Berufliche und wirtschaftliche Schwierigkeiten als Folge eines angeordneten Fahrverbots rechtfertigen ein Absehen grundsätzlich nur bei Härten ganz außergewöhnlicher Art, wie z.B. dem drohenden Verlust des Arbeitsplatzes oder des Verlusts einer sonstigen wirtschaftlichen Existenzgrundlage (vgl. OLG Hamm VRS 90, 210; Senatsbeschlüsse vom 26.02.2002 - 3 Ss OWi 1065/01 -, 06.06.2000 - 3 Ss OWi 237/00 -). Dass die Verhängung eines Fahrverbotes vorliegend mit derart schwerwiegenden Folgen für den Betroffenen verbunden ist, hat das Amtsgericht rechtsfehlerfrei deshalb verneint, weil der Betroffene nach den Feststellungen nicht täglich auf seinen PKW angewiesen ist und auch nicht jede Woche Termine hat. Damit handelt es sich nicht um einen völligen Ausfall der Arbeitskraft des Betroffenen, sondern nur um eine zeitlich begrenzte Einschränkung der selbstständigen Reisetätigkeit.

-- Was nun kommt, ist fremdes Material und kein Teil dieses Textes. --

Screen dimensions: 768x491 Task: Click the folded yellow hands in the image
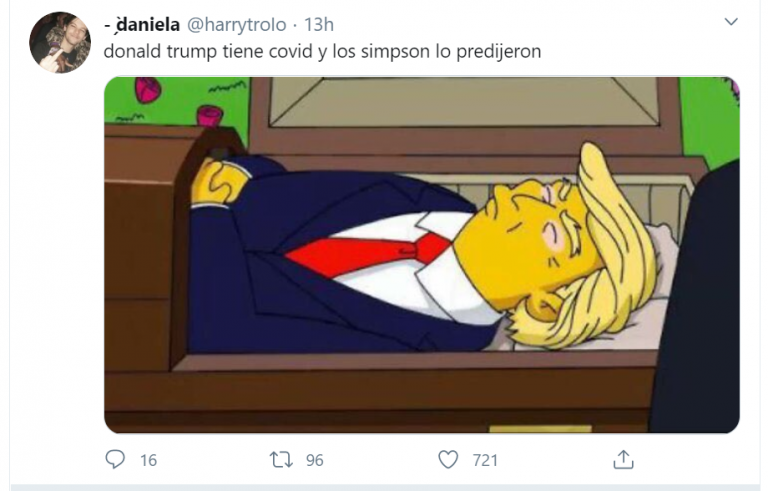click(x=218, y=181)
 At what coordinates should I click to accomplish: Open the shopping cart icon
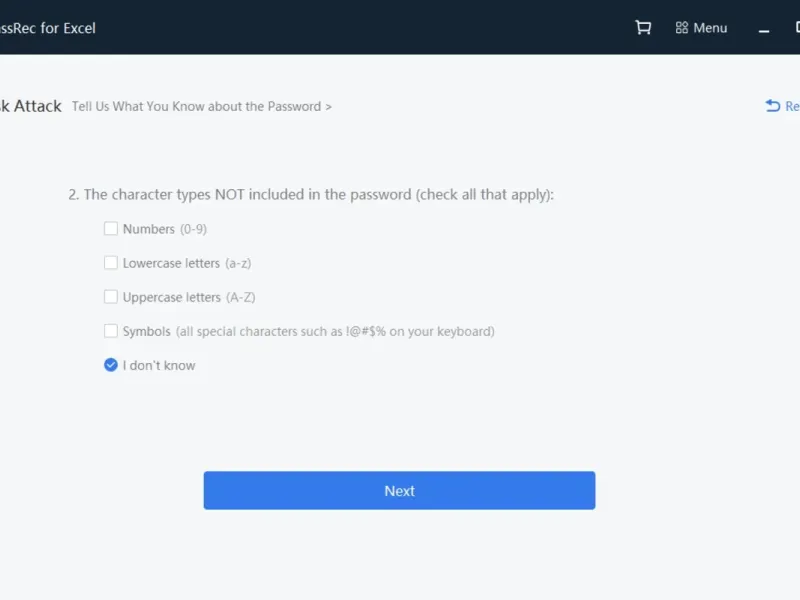click(643, 28)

Unter Berücksichtigung der Möglichkeit, einen Teil der Termine zu verlegen, einige Termine von dem Partner des Betroffenen übernehmen zu lassen oder einen Aushilfsfahrer zu beschäftigen und auch unter Berücksichtigung der gewährten 4-Monats-Frist nach § 25 Abs. 2 a StVG ist ein Rechtsfehler zum Nachteil des Betroffenen bei der Verhängung des Fahrverbotes nicht zu erkennen. Das Rechtsbeschwerdevorbringen des Betroffenen führt zu keiner anderen Beurteilung. er ausführt, dass er nicht über hinreichend liquide Mittel verfüge, sich zeitweise eines Fahrers zu bedienen, der aus dem bisherigen Personalbestand nicht rekrutiert werden könne, ist der Betroffene darauf zu verweisen, dass selbst eine kurzfristige Kreditaufnahme hierfür noch zumutbar ist (vgl. OLG Karlsruhe NZV 2004, 213; BayObLG NZV 2002, 143). Derartige Belastungen durch einen Kredit, der in kleineren für den Betroffenen tragbaren Raten abgetragen werden kann, und die sich im Hinblick auf die verhältnismäßig kurze Dauer eines Fahrverbots von nur einem Monat in überschaubaren Grenzen bewegen, sind hinzunehmen.

Die Kostenentscheidung folgt aus § 473 StPO i.V.m. § 46 OWiG.